_やること_.
A. アオダモの文章のうち、「なれど、「たも」が難しいですね。」から始まって「どこか後の「仮面ライダー」の色彩使用感覚に通じるところがあります。」で終わる部分を、一字も変えずにそのまま書き写してください。
B. アオダモとバットについての文章の続きを、最後の文のあとから書き進めてください。

_抜粋_.
あおだもの漢字表記はなかなか厄介ですよ。
「青」は常用漢字の「青」で結構。
なれど、「たも」が難しいですね。
「木偏」に旁は旧字体の「佛」。実際に書いてみるとまことに面妖な字。

写真のアオダモは、これでも10年近く我が家に住んでおります。
かようにアオダモは成長の遅い木ですが、根をご覧頂きたい。
細い幹には不自然なほど強靱な根が大地を掴んでいます。
この強さが建材として珍重されたのですね。
テニスのラケット、野球のバットもアオダモが使われています。

赤バツトの川上、青バツトの大下、と世にもてはやされたのは、青バットが昭和21年、赤バットが22年のことで、実際に試合で使われたのは1~2年の短い間であったようです。
どこか後の「仮面ライダー」の色彩使用感覚に通じるところがあります。
戦後の粗悪塗料はすぐはげ落ち、ボールに付着したらしく、色バットは規則で禁止されたと言われます。

赤バットや青バットを覚えているのは、愚老の父親の世代ですが、「赤バット」「青バット」の言葉はしばらく生き続けて、我がバットに「錆止めペイント」を塗り、赤バットを真似たものです。

_記録一覧_.
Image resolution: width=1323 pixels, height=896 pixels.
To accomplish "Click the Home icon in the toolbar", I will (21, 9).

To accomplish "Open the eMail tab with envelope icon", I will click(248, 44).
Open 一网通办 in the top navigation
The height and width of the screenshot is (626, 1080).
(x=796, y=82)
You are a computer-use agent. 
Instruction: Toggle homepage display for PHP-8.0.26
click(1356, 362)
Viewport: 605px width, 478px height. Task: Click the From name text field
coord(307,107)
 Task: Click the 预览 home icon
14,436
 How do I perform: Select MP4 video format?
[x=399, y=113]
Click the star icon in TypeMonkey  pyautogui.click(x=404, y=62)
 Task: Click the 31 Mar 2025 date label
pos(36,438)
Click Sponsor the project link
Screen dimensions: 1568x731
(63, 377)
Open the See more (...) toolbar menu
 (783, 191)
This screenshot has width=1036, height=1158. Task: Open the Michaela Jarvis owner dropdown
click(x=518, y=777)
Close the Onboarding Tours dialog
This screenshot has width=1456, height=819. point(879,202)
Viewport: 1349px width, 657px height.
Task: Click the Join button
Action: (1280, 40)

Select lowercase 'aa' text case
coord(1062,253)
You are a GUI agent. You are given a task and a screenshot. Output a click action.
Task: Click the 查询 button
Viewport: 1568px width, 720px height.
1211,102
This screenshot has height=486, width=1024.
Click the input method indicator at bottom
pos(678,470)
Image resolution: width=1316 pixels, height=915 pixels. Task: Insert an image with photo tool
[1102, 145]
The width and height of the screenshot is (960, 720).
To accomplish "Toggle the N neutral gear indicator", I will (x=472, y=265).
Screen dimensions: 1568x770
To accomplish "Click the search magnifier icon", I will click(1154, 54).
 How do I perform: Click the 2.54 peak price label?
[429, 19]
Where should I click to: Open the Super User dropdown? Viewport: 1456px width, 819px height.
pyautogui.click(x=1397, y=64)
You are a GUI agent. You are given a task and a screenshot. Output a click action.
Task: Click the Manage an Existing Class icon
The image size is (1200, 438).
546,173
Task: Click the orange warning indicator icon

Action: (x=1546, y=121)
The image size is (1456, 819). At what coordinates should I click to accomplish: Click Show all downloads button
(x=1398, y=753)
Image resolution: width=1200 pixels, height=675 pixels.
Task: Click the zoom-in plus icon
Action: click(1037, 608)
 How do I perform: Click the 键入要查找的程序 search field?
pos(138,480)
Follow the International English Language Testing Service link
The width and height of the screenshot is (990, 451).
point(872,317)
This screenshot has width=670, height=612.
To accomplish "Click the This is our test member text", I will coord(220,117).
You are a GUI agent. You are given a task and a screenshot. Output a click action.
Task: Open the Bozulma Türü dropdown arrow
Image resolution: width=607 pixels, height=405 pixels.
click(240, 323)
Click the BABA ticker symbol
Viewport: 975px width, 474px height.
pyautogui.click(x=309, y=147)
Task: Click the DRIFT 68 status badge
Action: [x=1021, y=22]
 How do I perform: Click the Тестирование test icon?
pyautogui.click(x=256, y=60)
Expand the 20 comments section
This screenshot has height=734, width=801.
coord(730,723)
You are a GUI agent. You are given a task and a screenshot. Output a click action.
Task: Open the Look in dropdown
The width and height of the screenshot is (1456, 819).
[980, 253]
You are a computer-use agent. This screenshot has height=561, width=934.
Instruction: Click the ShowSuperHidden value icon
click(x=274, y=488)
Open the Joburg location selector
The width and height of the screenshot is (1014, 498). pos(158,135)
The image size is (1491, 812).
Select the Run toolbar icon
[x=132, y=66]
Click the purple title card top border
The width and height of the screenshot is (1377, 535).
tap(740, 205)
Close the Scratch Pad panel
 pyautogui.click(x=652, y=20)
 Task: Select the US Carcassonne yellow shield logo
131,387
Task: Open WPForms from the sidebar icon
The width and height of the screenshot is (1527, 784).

_解答_.
A.
なれど、「たも」が難しいですね。
「木偏」に旁は旧字体の「佛」。実際に書いてみるとまことに面妖な字。

写真のアオダモは、これでも10年近く我が家に住んでおります。
かようにアオダモは成長の遅い木ですが、根をご覧頂きたい。
細い幹には不自然なほど強靱な根が大地を掴んでいます。
この強さが建材として珍重されたのですね。
テニスのラケット、野球のバットもアオダモが使われています。

赤バツトの川上、青バツトの大下、と世にもてはやされたのは、青バットが昭和21年、赤バットが22年のことで、実際に試合で使われたのは1~2年の短い間であったようです。
どこか後の「仮面ライダー」の色彩使用感覚に通じるところがあります。

B.
バットは大変貴重なもので、我ら洟垂れ小僧には容易に手に入りません。
大人衆が試合で折ったバットを、有り難くいただき、2寸釘や3寸釘を打ち込んだ「鬼の金棒式釘バツト」でありました。

バツトは、アオダモやトネリコで作られ、中でもアオダモ製は最上級品との記事を「冒険王」で読むや、田んぼの畦に、稲架(はざ)にせんと植えられていたアオダモを背に負って帰った時の叱られ方は、猛烈なものでありました。
よく似た格好の「二宮尊徳」の激賞のされようとは大違い。

さて、写真はアオダモの木。バットの太さまで成長を待てないので、ほどよいところで杖でも作るかな。

駄句5句と愚歌1首。


だもはすっくと立ちて芽の用意
青だもの指し示す空麗(うらら)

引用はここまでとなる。